• **Given task**:
Answer these questions from the text on what makes a country dominate a sport:
1. How many key drivers does it name?
2. Which sport does it pair with Japan as an example of cultural significance?
3. What alternative to commercial viability does it offer for the second driver?

• **Text block**:
┌──
What makes a country dominate a sport?

Such a brief question, but the answer is complex enough to fill a tome.

The good news is, we have the answers. They have been clearly visible for decades. We have watched, haven’t we, as countries vastly differing in size, population, economy and culture learnt from each other and found success in sports in which they were not historically strong? We’ve seen how they did it.

Broadly, there are four key drivers. One is cultural significance: think of cricket in India; football in most of Latin America, Europe and Africa; distance running in Kenya, Ethiopia and Uganda; judo in Japan; table tennis in China, and so on.
The second is a business ecosystem. Is the sport commercially viable, such that a large number of people in a given country could reasonably turn to it as a career? Alternatively, is there enough state funding at all levels of competition?
└──
(Element lookup records)
┌──
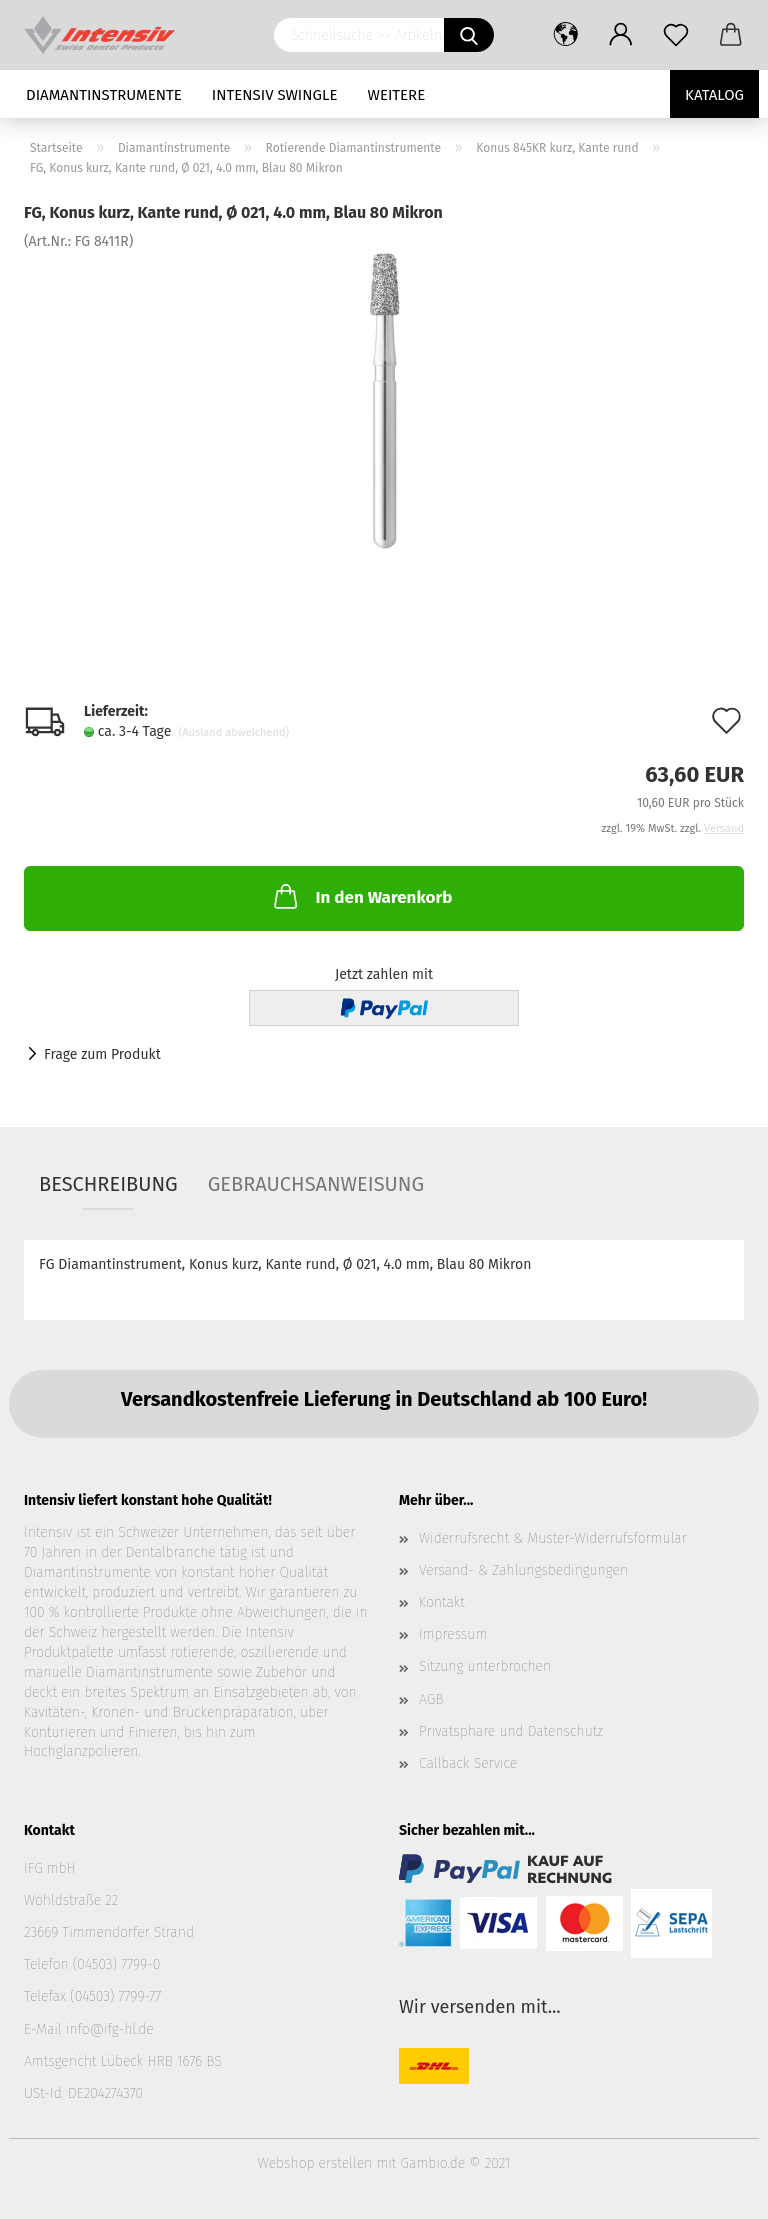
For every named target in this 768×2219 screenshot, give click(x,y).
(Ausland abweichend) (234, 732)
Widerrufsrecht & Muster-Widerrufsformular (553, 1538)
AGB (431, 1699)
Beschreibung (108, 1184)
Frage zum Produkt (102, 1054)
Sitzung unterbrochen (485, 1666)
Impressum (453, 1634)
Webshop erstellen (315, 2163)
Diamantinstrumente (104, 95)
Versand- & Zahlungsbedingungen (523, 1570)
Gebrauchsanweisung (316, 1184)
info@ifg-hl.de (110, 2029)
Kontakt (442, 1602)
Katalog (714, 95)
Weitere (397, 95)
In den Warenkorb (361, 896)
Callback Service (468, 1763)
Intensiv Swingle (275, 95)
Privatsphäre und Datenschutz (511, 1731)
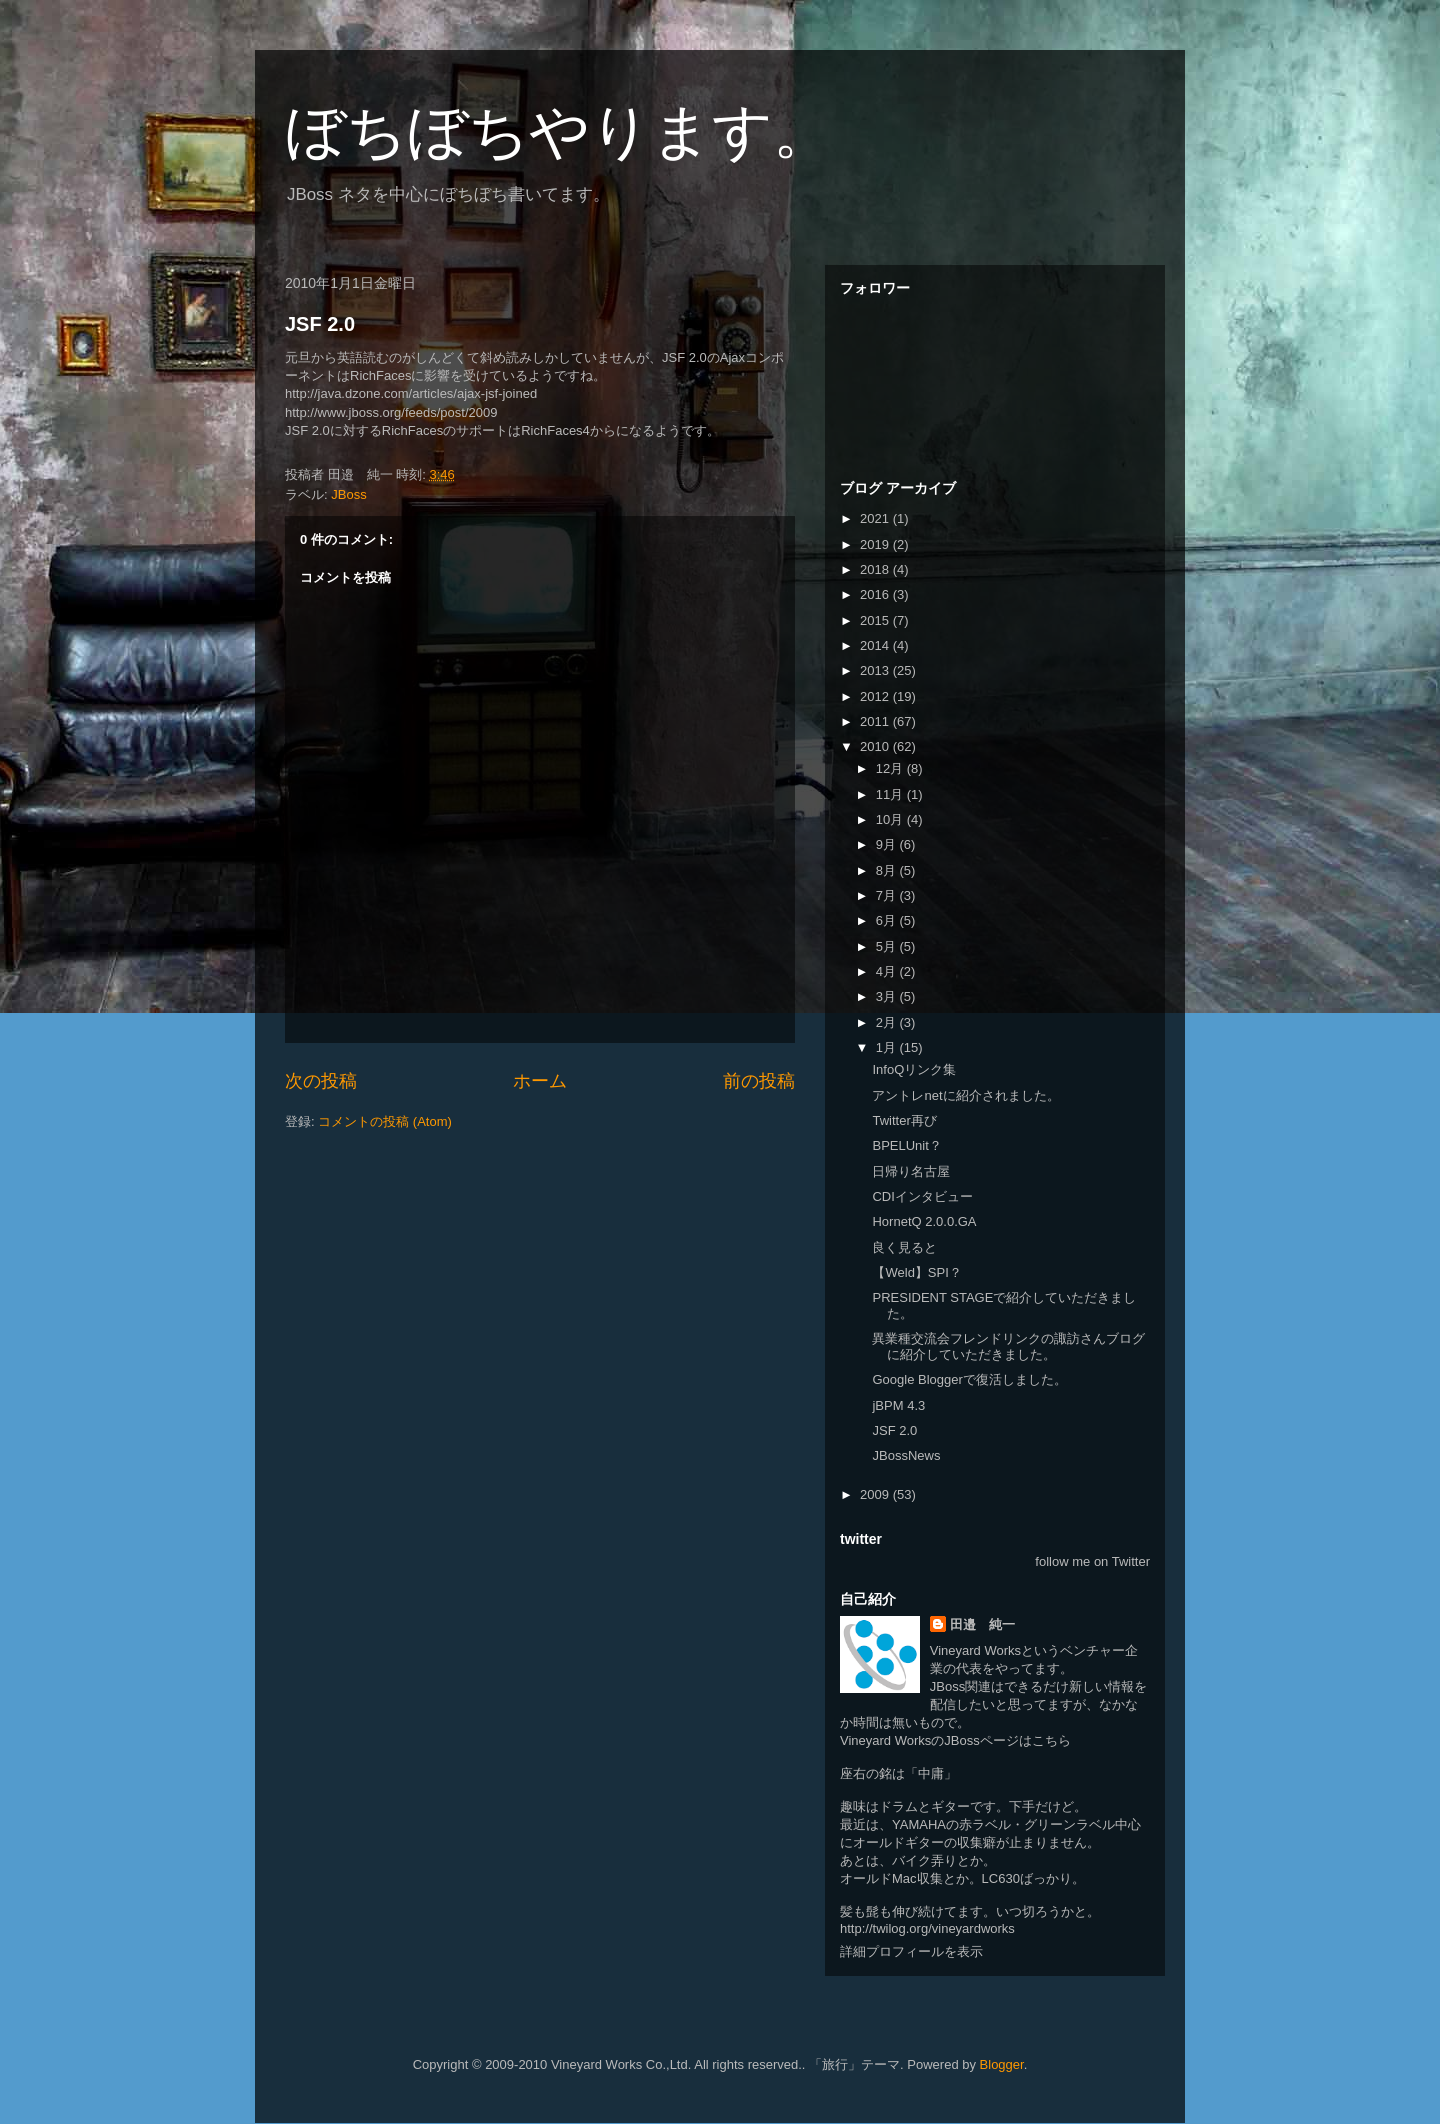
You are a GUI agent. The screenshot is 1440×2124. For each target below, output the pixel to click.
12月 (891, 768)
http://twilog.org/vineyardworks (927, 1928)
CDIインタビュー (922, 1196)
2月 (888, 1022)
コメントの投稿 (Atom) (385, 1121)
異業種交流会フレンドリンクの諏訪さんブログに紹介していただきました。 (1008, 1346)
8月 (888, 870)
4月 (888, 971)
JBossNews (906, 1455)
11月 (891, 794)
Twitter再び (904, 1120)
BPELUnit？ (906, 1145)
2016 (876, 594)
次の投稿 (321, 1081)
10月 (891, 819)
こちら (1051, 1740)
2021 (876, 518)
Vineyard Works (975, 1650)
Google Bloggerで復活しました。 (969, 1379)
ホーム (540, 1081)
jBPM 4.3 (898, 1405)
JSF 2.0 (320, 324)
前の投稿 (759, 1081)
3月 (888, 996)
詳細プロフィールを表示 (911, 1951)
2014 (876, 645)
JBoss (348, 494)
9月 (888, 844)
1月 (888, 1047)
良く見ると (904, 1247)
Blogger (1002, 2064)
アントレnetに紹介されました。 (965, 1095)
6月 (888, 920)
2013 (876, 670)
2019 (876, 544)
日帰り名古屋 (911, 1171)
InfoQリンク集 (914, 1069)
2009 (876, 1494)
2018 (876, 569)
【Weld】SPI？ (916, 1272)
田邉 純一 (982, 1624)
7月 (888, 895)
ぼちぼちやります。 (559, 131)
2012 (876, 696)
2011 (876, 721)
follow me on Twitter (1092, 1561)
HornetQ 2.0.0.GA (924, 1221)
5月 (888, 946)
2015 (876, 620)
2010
└──
• **Solution to this exercise**:
1. Four.
2. Judo.
3. Enough state funding at all levels of competition.